On Fri, Mar 28, 2014 at 3:25 PM, Pankaj Malhotra <pa...@gmail.com>wrote:

> maybe it would be better if you use mapreduce such that in the map phase
> each key-value pair at a node is a key and the node is the value...this way
> you get the first level of connections at the reduce-keys...then u can use
> the output of reduce phase as adjacency list for the graph to be processed
> using Giraph...
> Cheers
> Pankaj
> On Mar 28, 2014 6:27 PM, "Matthieu Labour" <ma...@gmail.com>
> wrote:
>
>> Hi
>>
>> I am looking for tips on how to leverage Giraph for the use case below:
>>
>> I have a list of Nodes.
>> A Node is a collection of Key-Value pairs.
>> 2 Nodes are related (have an edge) if they share a Key-Value pair.
>>
>> Until now I have been running a Depth First Search algorithm to cluster
>> the Nodes into Connected Components.
>>
>> However, my data set has grown significantly and I need to scale. This is
>> the reason that brought me to Giraph.
>>
>> I have gone through the Connected Component example in Giraph but need a
>> bit of help to get started.
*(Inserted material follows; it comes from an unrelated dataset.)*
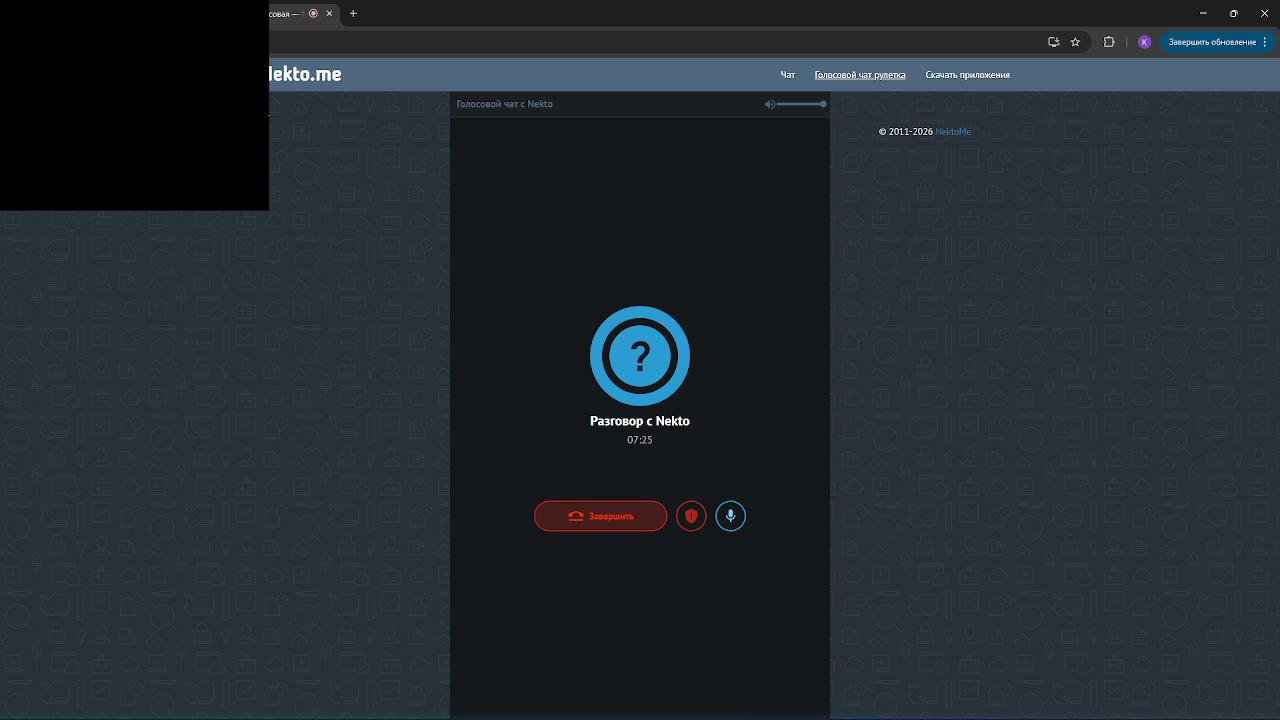Screen dimensions: 1280x720
Task: Open the NektoMe copyright link
Action: (x=952, y=131)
Specifically I wonder how I can change it to
>> accommodate the use case described above.
>>
>> I would greatly appreciate any help.
>> Thank you in advance.
>> -matt
>>
>

Re: Help on clustering connected components with Giraph

Posted by Pankaj Malhotra <pa...@gmail.com>.
maybe it would be better if you use mapreduce such that in the map phase
each key-value pair at a node is a key and the node is the value...this way
you get the first level of connections at the reduce-keys...then u can use
the output of reduce phase as adjacency list for the graph to be processed
using Giraph...
Cheers
Pankaj
On Mar 28, 2014 6:27 PM, "Matthieu Labour" <ma...@gmail.com>
wrote:

> Hi
>
> I am looking for tips on how to leverage Giraph for the use case below:
>
> I have a list of Nodes.
> A Node is a collection of Key-Value pairs.
> 2 Nodes are related (have an edge) if they share a Key-Value pair.
>
> Until now I have been running a Depth First Search algorithm to cluster
> the Nodes into Connected Components.
>
> However, my data set has grown significantly and I need to scale. This is
> the reason that brought me to Giraph.
>
> I have gone through the Connected Component example in Giraph but need a
> bit of help to get started. Specifically I wonder how I can change it to
> accommodate the use case described above.
>
> I would greatly appreciate any help.
> Thank you in advance.
> -matt
>